= TRY IT =
Look for the string "computer" in the listing below and copy every line in which it appears.

- Opening Delimiter -

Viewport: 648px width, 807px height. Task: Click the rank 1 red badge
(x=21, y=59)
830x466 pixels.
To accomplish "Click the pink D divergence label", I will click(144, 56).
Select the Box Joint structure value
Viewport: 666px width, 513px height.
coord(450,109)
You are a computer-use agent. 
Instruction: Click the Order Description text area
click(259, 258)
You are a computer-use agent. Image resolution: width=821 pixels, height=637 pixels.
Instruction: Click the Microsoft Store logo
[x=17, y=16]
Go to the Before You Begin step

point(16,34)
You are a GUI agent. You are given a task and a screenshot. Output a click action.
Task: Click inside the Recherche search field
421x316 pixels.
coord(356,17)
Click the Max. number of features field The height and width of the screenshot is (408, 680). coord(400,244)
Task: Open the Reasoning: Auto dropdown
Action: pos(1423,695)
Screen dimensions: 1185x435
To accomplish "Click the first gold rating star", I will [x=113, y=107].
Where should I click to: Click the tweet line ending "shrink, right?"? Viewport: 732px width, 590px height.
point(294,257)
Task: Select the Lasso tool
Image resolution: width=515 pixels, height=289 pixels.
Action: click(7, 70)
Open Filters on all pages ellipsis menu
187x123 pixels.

- Closing Delimiter -

= EXERCISE RESULT =
You are a computer-use agent. 
You are a computer-use agent. Image resolution: width=821 pixels, height=637 pixels.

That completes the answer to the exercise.